This is a lesson I learned rather quickly as I had my first beta demo for friends. I have the first world about 75% designed along with the first boss. I also now have switches in the game for moving platforms and other level geometry on the fly. But that’s not as important as what I learned watching other people pick up that controller and run pixel Mark around. My game is kind of hard, but I’m really good at it. Sitting there for months alone, constantly tweaking and rebuilding and running through the first few levels in the perfect route, I couldn’t see the forest through the trees.

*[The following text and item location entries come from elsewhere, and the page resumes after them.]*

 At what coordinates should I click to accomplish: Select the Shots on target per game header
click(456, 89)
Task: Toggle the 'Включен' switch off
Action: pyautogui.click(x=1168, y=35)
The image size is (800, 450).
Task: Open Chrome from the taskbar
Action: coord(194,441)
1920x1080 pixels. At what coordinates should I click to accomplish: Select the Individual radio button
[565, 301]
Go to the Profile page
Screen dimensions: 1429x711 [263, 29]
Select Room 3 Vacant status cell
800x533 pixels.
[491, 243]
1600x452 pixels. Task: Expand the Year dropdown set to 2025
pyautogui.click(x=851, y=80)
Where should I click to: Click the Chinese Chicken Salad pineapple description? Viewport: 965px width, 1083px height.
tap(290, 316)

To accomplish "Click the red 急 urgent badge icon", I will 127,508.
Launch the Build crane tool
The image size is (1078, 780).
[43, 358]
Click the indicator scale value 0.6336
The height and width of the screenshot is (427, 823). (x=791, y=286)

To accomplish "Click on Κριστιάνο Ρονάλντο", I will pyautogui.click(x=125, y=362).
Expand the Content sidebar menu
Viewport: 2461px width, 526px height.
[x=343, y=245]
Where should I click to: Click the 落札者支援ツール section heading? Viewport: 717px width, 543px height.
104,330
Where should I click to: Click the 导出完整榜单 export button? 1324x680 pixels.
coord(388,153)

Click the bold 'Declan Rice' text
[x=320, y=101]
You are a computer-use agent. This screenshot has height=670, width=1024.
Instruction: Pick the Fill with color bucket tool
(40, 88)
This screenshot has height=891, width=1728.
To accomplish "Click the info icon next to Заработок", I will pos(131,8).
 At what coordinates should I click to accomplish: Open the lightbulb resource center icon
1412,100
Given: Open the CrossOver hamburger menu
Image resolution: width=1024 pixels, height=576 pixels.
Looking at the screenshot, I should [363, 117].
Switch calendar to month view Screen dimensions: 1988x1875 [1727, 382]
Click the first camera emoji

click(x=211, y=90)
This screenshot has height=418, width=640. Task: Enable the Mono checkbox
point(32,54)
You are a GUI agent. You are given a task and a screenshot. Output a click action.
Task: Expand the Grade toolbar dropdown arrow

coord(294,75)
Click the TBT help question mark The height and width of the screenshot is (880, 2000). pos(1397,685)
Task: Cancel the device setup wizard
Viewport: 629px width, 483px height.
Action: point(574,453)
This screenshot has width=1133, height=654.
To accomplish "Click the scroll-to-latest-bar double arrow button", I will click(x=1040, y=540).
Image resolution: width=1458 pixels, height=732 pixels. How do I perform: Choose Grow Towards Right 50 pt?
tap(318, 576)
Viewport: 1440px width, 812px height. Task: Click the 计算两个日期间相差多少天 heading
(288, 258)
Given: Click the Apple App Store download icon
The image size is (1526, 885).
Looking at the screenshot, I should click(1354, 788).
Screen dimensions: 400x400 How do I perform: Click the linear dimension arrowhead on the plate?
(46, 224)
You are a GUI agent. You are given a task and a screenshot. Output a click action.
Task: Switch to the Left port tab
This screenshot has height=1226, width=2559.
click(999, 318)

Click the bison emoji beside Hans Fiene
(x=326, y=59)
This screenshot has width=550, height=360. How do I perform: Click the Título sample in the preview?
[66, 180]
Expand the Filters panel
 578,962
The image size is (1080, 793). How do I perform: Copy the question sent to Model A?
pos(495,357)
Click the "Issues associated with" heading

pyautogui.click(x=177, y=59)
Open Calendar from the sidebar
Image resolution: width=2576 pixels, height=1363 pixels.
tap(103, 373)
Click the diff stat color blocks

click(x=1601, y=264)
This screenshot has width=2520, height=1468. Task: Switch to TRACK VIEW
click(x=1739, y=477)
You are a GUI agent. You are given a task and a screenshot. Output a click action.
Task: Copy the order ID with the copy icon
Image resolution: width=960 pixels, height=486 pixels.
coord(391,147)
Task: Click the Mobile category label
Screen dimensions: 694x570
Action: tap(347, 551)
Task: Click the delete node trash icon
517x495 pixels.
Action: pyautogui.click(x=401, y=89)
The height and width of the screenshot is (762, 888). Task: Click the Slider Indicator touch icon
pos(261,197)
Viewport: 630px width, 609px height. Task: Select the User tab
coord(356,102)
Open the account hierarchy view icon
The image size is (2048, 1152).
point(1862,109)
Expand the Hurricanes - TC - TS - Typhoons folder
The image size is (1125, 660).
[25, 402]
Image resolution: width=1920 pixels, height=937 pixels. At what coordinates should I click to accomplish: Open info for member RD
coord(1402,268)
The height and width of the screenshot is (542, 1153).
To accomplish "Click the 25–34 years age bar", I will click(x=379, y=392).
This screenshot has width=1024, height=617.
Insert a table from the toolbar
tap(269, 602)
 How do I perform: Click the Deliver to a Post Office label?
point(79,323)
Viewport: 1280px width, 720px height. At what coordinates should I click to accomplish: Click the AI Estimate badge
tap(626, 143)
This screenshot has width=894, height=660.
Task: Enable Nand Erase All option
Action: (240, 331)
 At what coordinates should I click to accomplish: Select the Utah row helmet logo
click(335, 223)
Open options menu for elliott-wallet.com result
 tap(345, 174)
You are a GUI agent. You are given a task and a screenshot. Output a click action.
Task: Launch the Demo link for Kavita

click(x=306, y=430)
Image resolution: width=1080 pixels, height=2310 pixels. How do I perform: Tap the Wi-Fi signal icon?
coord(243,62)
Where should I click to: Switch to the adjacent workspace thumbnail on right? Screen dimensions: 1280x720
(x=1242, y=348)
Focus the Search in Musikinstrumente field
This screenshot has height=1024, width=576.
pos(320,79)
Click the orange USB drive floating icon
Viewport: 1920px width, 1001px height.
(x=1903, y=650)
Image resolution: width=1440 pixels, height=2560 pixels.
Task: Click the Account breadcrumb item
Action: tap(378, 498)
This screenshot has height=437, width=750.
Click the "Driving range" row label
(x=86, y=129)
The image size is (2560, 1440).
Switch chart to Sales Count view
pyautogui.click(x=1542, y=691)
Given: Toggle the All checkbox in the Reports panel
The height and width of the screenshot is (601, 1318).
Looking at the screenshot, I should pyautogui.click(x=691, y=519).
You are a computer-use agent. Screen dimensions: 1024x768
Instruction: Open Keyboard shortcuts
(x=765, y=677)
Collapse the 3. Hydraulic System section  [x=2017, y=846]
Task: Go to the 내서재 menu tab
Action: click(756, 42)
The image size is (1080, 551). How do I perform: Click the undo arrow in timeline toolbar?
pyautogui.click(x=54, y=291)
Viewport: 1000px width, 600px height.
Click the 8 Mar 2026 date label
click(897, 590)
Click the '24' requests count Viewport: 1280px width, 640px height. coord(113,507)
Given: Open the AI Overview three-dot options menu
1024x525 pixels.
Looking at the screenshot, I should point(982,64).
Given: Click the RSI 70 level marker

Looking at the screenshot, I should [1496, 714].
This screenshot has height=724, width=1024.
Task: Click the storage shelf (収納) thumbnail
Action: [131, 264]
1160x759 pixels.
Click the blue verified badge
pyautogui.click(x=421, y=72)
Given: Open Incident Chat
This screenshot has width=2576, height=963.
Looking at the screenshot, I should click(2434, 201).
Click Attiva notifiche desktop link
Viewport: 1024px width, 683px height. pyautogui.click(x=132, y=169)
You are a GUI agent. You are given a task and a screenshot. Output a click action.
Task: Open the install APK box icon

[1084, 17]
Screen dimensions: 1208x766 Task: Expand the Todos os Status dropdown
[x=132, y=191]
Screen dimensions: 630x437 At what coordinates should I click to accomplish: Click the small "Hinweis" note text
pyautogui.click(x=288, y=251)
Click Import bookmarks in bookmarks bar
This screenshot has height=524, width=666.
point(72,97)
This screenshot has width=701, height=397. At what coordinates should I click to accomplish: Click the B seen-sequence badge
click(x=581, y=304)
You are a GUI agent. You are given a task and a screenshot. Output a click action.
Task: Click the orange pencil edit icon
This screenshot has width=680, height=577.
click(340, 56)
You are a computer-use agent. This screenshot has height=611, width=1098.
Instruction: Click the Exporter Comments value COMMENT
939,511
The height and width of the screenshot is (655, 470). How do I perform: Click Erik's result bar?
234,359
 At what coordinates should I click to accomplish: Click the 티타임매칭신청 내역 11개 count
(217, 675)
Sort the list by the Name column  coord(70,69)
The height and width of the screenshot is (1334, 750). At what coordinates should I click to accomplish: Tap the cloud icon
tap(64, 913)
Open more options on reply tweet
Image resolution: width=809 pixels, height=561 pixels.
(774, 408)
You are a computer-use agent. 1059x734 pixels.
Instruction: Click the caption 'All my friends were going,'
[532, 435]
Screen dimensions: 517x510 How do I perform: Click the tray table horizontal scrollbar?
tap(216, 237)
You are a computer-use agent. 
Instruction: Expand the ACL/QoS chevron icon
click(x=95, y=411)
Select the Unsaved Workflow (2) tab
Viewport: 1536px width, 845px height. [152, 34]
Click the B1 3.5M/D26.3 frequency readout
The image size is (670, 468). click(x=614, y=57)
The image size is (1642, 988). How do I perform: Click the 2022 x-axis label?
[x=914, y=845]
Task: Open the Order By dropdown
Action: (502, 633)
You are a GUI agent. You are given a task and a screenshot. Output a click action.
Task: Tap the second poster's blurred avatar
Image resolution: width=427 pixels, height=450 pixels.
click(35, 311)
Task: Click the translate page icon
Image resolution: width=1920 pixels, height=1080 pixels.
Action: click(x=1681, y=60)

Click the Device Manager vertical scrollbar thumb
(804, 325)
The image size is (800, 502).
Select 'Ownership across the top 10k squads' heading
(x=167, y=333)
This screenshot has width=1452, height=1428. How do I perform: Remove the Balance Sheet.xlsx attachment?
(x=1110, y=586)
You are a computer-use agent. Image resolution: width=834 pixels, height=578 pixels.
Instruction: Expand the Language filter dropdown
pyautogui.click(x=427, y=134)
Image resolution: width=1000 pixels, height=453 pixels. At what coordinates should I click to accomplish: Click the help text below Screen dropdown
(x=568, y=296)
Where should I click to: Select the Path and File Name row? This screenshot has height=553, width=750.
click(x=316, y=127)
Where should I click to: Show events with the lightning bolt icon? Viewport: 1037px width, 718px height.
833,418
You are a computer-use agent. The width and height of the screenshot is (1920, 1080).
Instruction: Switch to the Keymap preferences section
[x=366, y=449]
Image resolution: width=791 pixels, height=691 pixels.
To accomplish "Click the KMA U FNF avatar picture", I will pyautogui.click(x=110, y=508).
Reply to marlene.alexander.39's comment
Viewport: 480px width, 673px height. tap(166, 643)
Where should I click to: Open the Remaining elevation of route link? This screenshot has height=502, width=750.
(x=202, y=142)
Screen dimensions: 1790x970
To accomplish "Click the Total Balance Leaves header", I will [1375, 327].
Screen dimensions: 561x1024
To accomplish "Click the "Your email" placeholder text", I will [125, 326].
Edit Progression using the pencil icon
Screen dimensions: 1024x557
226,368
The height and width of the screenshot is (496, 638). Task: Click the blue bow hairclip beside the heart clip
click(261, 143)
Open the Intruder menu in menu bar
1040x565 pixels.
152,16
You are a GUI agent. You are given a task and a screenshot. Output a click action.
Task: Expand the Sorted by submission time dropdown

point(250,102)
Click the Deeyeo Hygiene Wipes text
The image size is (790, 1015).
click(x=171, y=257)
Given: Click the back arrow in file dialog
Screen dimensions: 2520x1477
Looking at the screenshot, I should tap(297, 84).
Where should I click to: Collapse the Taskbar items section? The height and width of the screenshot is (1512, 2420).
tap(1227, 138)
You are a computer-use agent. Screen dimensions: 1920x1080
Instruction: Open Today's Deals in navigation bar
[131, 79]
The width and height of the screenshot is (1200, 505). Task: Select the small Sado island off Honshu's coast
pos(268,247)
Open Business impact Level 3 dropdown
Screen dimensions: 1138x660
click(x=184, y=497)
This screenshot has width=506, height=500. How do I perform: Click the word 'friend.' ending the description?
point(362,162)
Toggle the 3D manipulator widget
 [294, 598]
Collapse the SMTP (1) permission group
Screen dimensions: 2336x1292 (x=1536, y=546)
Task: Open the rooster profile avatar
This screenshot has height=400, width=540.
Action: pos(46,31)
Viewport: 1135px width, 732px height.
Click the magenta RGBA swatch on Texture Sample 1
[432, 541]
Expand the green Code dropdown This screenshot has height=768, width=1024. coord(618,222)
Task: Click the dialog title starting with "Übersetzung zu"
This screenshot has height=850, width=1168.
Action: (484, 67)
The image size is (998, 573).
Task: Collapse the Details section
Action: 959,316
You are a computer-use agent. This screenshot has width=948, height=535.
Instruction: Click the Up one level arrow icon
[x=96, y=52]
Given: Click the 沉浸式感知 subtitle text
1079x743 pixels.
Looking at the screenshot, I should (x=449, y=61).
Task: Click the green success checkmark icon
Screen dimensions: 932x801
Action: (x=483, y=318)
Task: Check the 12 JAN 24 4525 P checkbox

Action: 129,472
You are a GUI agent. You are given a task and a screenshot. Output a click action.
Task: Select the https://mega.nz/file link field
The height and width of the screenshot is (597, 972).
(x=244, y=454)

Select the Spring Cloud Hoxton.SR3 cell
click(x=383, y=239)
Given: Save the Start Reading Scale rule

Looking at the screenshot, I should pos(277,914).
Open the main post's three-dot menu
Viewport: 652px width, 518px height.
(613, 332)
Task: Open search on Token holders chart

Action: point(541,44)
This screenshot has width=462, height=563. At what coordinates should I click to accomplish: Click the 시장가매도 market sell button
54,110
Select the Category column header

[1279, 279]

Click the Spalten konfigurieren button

I was constantly upping the game on myself. This jump could be harder. This enemy could be stronger. This switch could do worse things. I thought I had a solid demo that would be somewhat challenging, but people would blow through. I was really just looking to see if people thought the platforming felt off in any way. Then the first of my friends had a rough time on the first level. Then so did the second, and third. Next thing I know, I’m am getting those looks of disbelief as they see the next level that lay before them. I was in no position to tell them I found the first couple levels easy, because they didn’t.
So now I’m taking a second look at my level design. I obviously need to pull back a bit and think more about the challenge to the end user and not the challenge to me. It was something I really needed to see and has re-centered how I approach level design from here on. I will say that just about everyone was able to finish the 5 level demo, they just lost a lot of lives getting there.
It’s also nice because I was worried I was running through all my tricks really fast. But now being able to stretch things out a bit more, I can make each level it’s own challenge in a slow ramp up to the real stuff instead of front loading everything.
On the art side, I’ve decided to throw away the pixel art. Well, sort of. I’m not going to create pixel art in the traditional sense, but I’ll be hand drawing the art in a pixelized style. I think this will help the game look better (as I know how to draw better than I know how to pixel) and give it a more cohesive look to tie into the comic.
And obviously the end of the year release date is officially out the window. The engine is pretty much done save for some scripting I need to clean up. It was fun building my own engine from scratch, but I’m not sure I’ll be doing that for my next project. Anyway, I feel like an official game studio now as I’m announcing a delay into the first half of 2013 for Otis. We will announce a more solid release date when we have it.